Major fork in my road to sweets and back: I didn’t get the crumb cake, though big trays of it were positioned right at eye level. I took the right turn. I’ve eaten lots of crumb cake in my day, from the Entenmann’s ones Granny [Alice] got us to the tender, chocolate-dappled squares the bagel shop in Montclair used to sell--so deluxe.
I want to remember the revelation today. It occurred to me, as I drove away, that I don’t need to have decadent treats on an everyday basis--or just because I see one, or feel like it. I thought of one of Michael Pollan’s famous food rules: "Don’t eat anything your great-great-great grandmother wouldn’t recognize as food." He means things like Twinkies and margarine, but let’s just throw fancy, sugar-laden baked goods into the mix, too.
And then I thought of the Harvard professor I interviewed years ago for a nutrition article in Scholastic Parent & Child Magazine. He said 1. That ideally, adults should be at their high school weight [!!] and 2. That we don’t need to keep ice cream in the house. If your child wants some, on a special occasion, go buy her a cone or cup. Hence, I don't need a treat like crumb cake just because it presents itself right after a doctor visit, either.

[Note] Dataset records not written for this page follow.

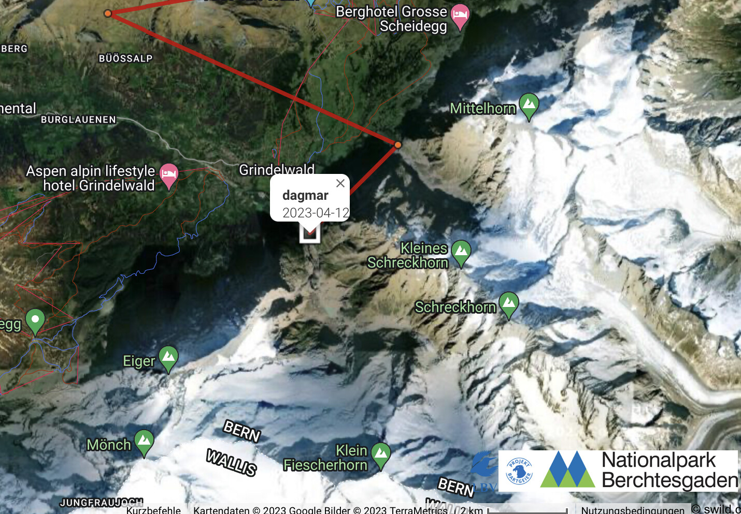Click the dagmar position marker square
Viewport: 741px width, 514px height.
pyautogui.click(x=310, y=233)

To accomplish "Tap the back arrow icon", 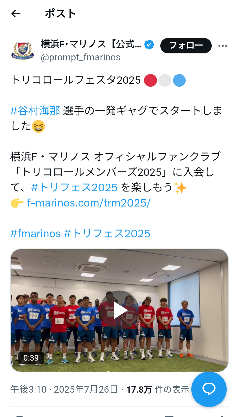I will (x=16, y=14).
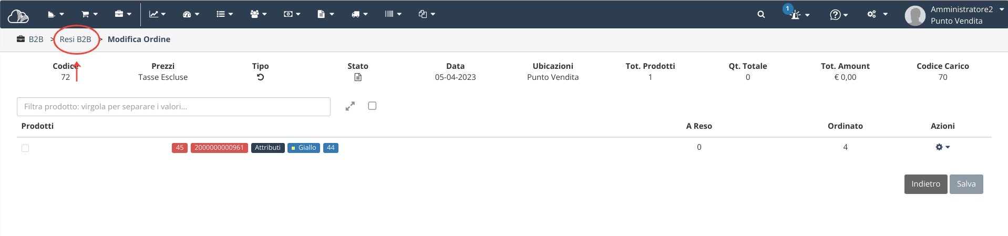1008x236 pixels.
Task: Open the line chart statistics menu
Action: (157, 14)
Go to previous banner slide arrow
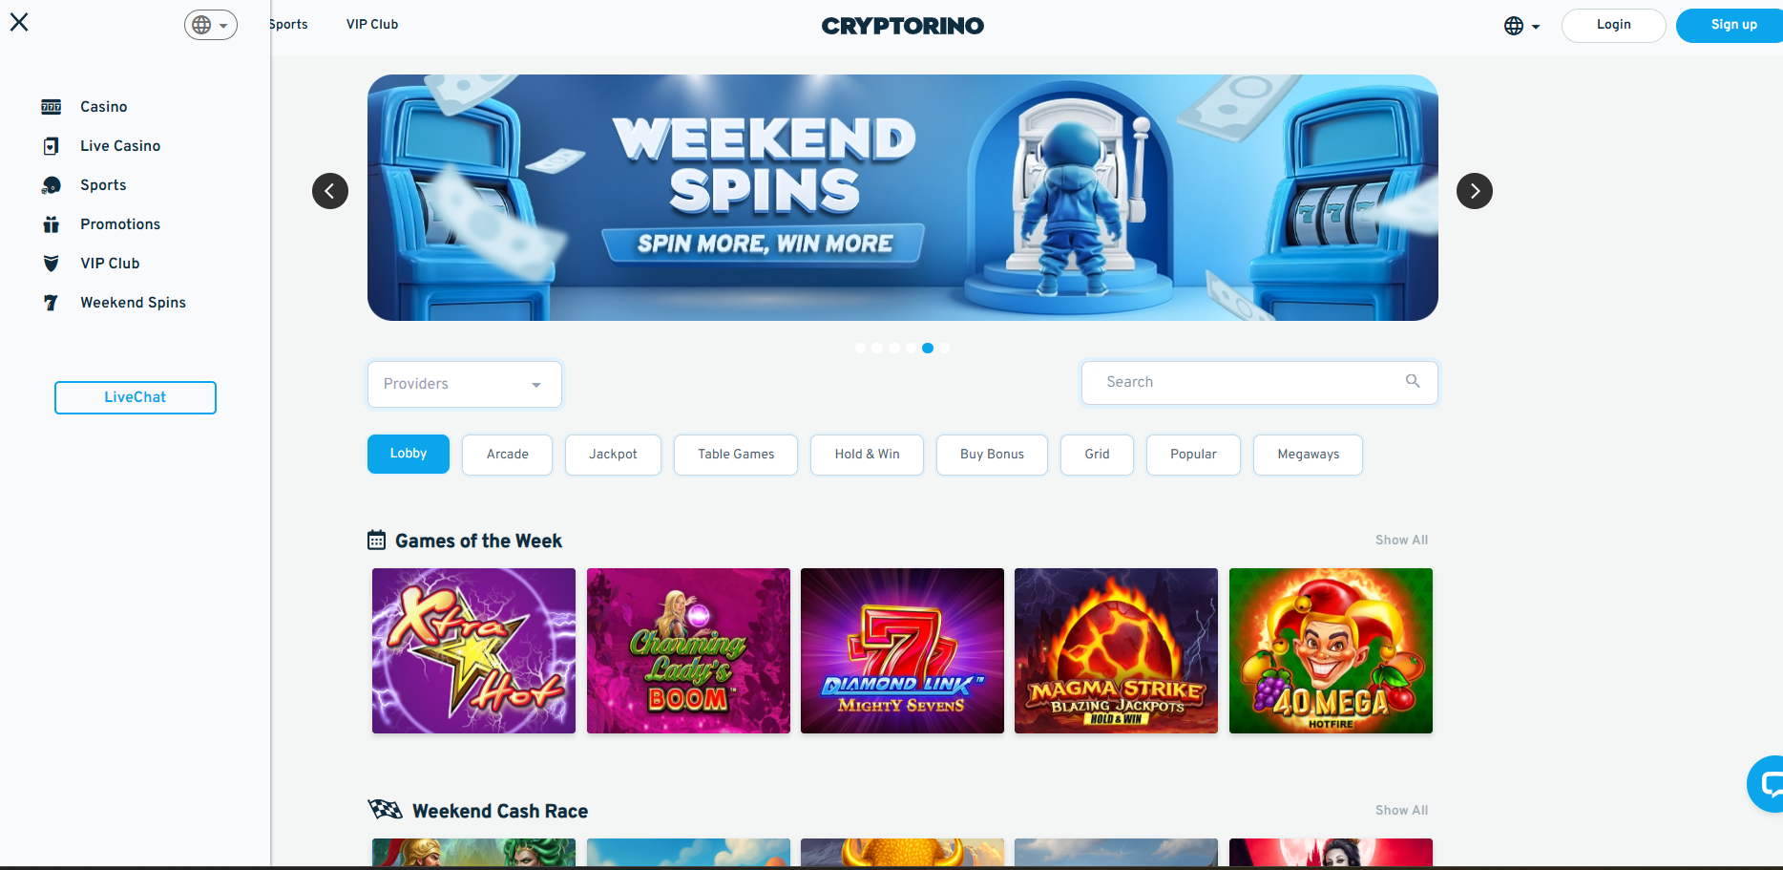The height and width of the screenshot is (870, 1783). (330, 191)
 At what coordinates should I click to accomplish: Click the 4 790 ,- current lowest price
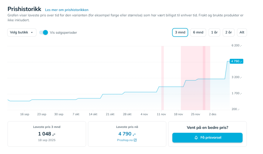pos(127,134)
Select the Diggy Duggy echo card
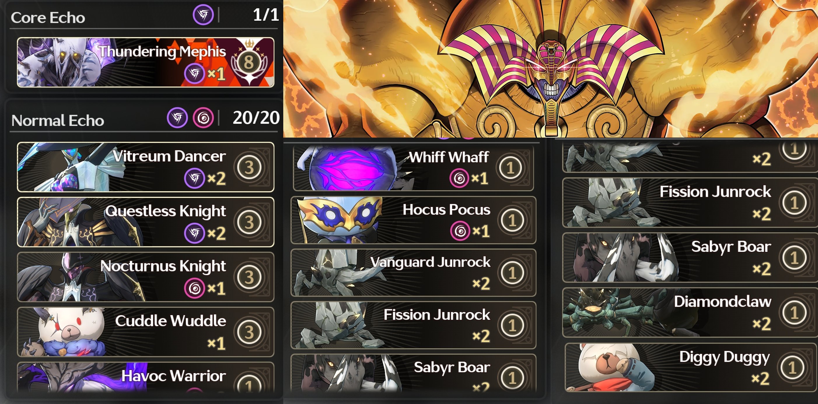The height and width of the screenshot is (404, 818). 692,368
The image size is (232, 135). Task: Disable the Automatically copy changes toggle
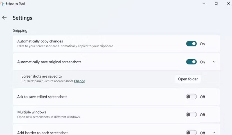coord(191,44)
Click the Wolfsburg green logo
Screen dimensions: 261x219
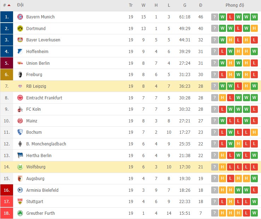tap(20, 167)
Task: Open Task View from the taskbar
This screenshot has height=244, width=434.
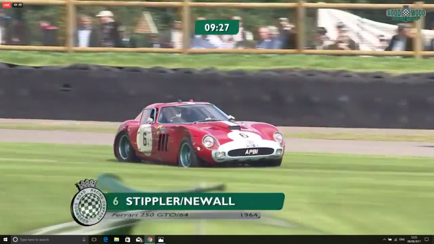Action: tap(94, 239)
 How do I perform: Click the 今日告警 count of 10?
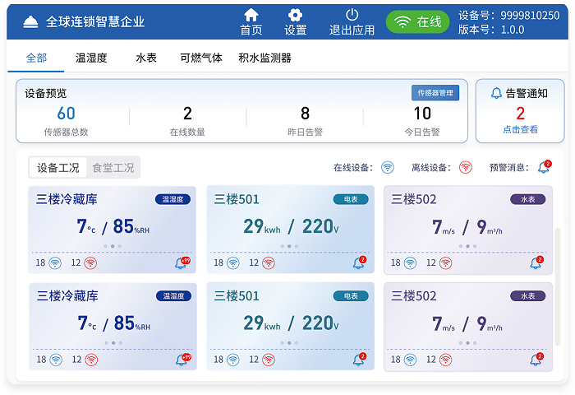(x=422, y=114)
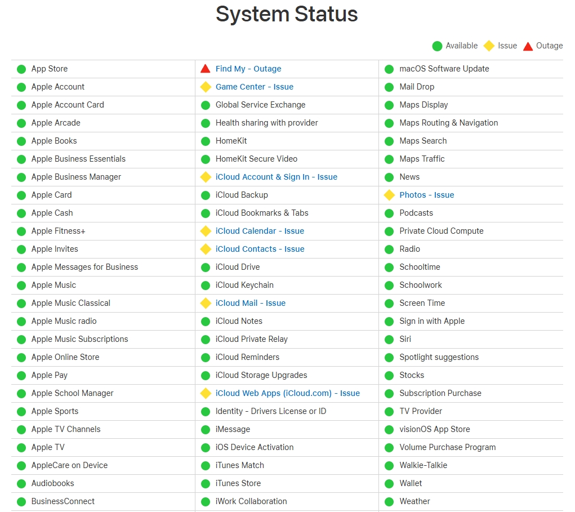
Task: Click the green dot next to Weather
Action: [389, 501]
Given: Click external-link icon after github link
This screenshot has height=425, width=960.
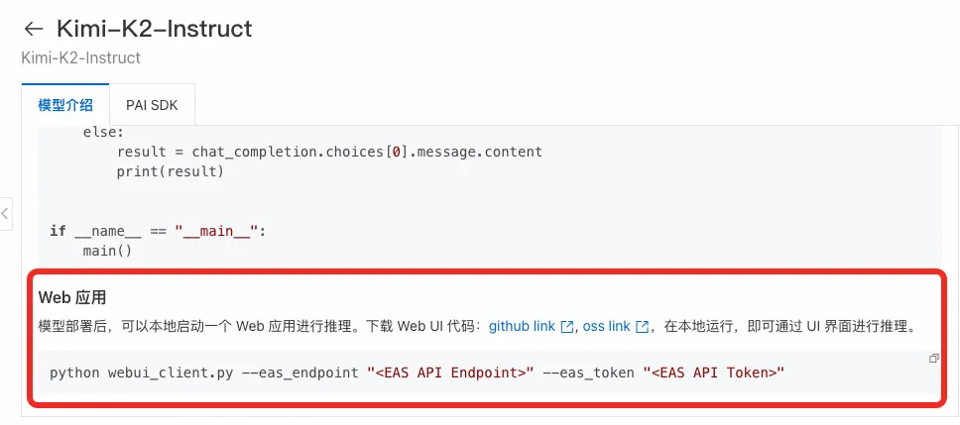Looking at the screenshot, I should [567, 326].
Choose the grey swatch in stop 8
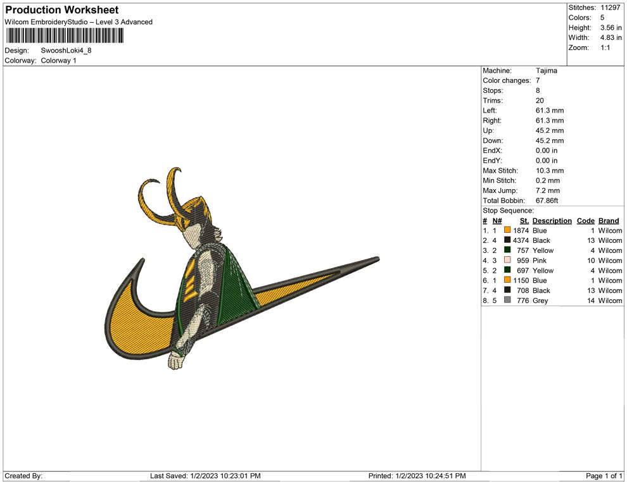 tap(507, 300)
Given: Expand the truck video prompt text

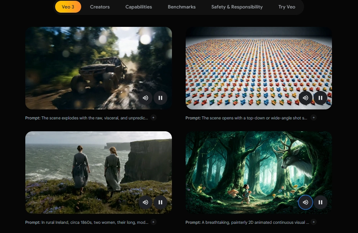Looking at the screenshot, I should [153, 118].
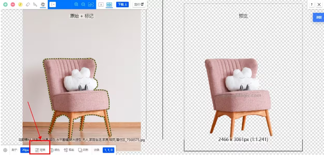Viewport: 324px width, 156px height.
Task: Open the 背景 background menu
Action: (40, 150)
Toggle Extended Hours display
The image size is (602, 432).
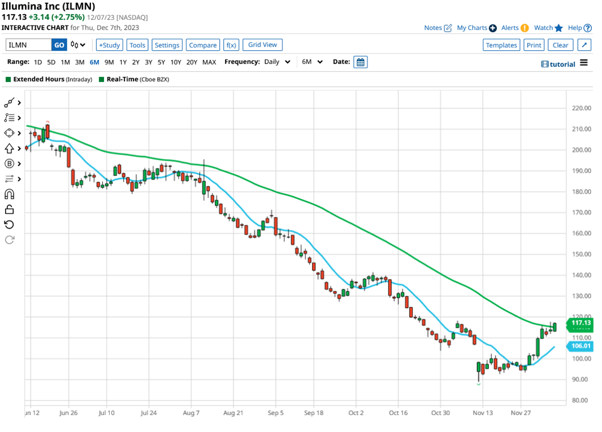point(8,79)

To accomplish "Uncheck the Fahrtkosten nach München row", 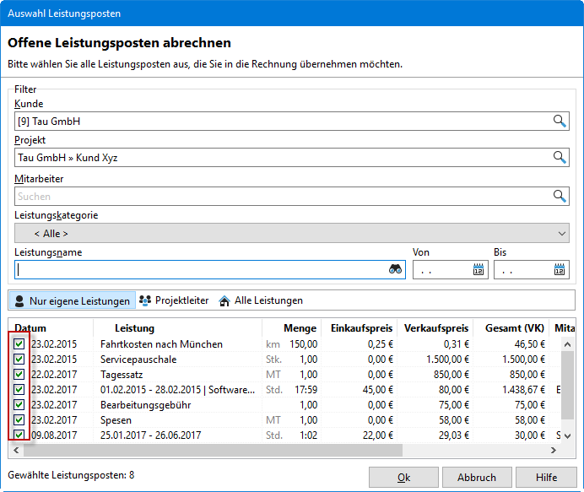I will click(19, 344).
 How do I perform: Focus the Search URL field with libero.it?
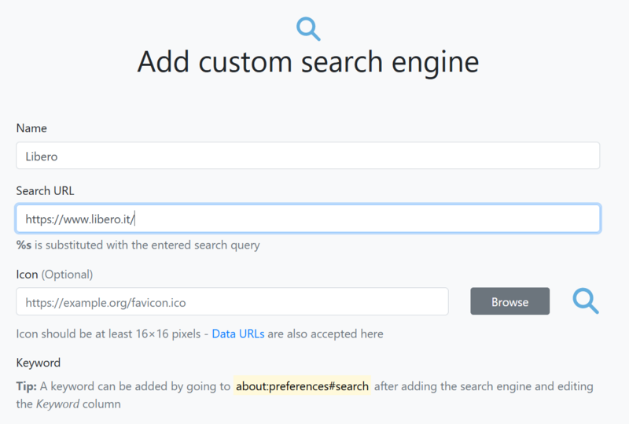point(308,219)
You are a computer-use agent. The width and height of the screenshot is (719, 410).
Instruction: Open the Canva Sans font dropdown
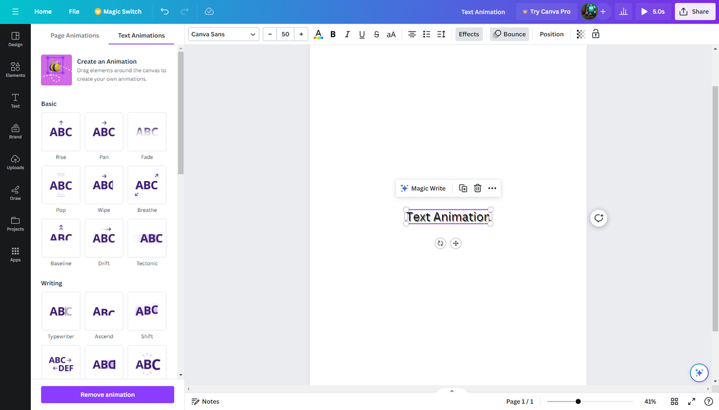[223, 34]
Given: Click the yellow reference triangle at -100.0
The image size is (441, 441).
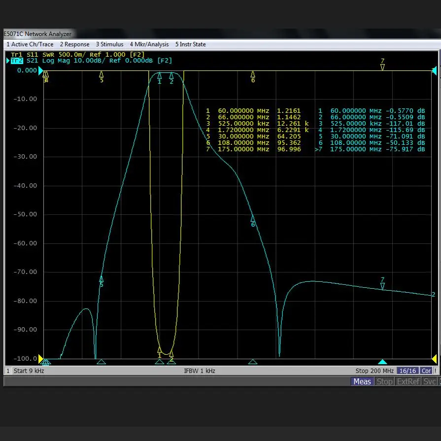Looking at the screenshot, I should coord(41,359).
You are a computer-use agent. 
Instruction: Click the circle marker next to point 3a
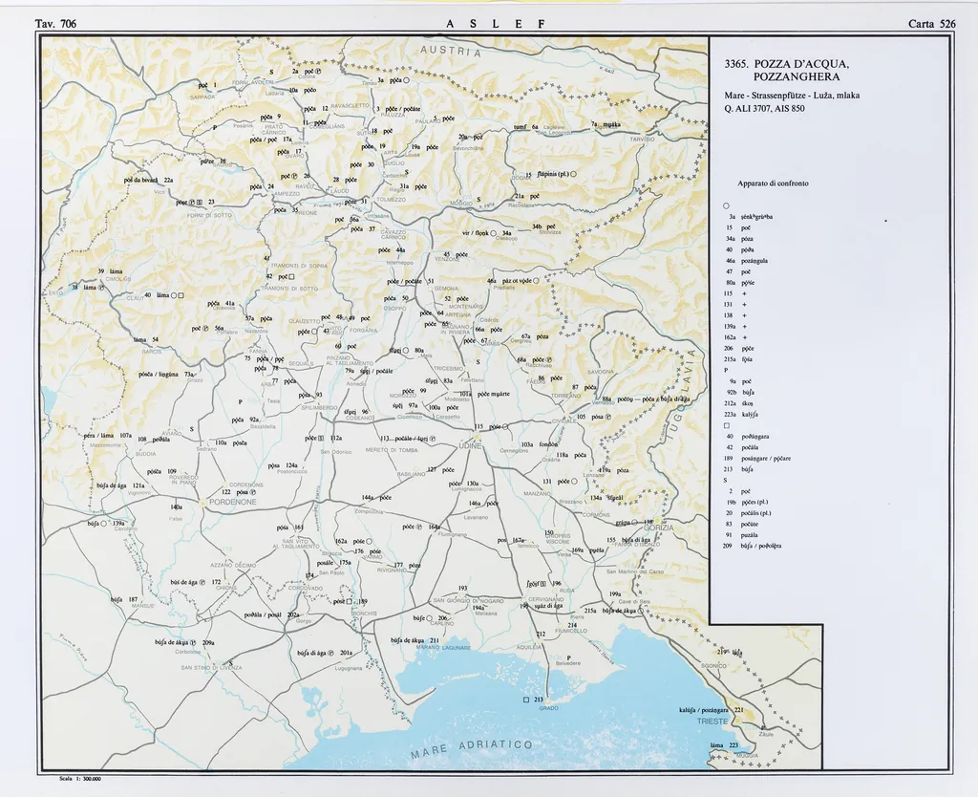click(x=405, y=81)
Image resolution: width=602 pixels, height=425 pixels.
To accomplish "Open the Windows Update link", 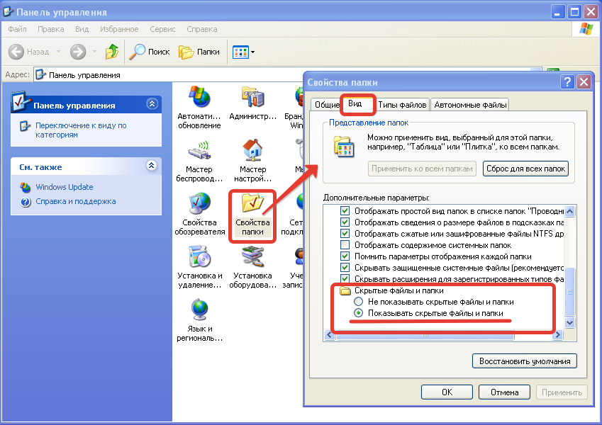I will point(64,187).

I wish I could ask my parents about my great-great-great grandmothers, but that would have been Mom and Dad’s great-great-grandmothers--not sure how much was known about them.
As for my grandmothers, they didn’t grow up with luxuries--one in Italy, one in NYC, and sadly, in an orphanage for years after her mother died. Her crumb cake gifting period came much later. If anything, I might be genetically programmed to make up for any possible deprivation my grandmothers suffered at the table.
And though, as a baker and food writer and sugar lover, I have made and tasted many tender pale yellow cake layers, crowned with the best, most buttery, cinnamon-flecked crumbs, that did not mandate that I get a square today. Even if, just by looking, I could tell it was a good one--that the base would taste like butter, not notes of shortening or margarine, and that the generous cascade of crumbs would be sweet and rich.
I had fasted for the bloodwork, so was hungry. I got the frittata, but instead of being baked, it was eggs that had been scrambled stovetop with a lot of mushrooms and spinach. I got a semolina loaf to bring home and ate the end of it. I poured myself a cup of coffee from the glass pot in the store.
- Frozen manicotti to bake tomorrow for Dan’s bday. [It’s today, but he has to go to D.C. on train for work, returning after 1 a.m.] He loves homemade manicott--his mom, our friend Elaine and I have made it from scratch, crepes and all, but our family/work schedule is too busy this week.
- A quart of sauce w meatballs and sausage, for Punch and me tonite and tomorrow.
- Fried whole peppers, one of the few vegan things I could find for Figgy. They look good, a little charred, etc.
- Escarole w crumb topping for bday dinner tomorrow.
- For Dan bday breakfast just now, a spinach-cheese-egg "muffin"--no flour. I want to learn to make these. I know Sis has.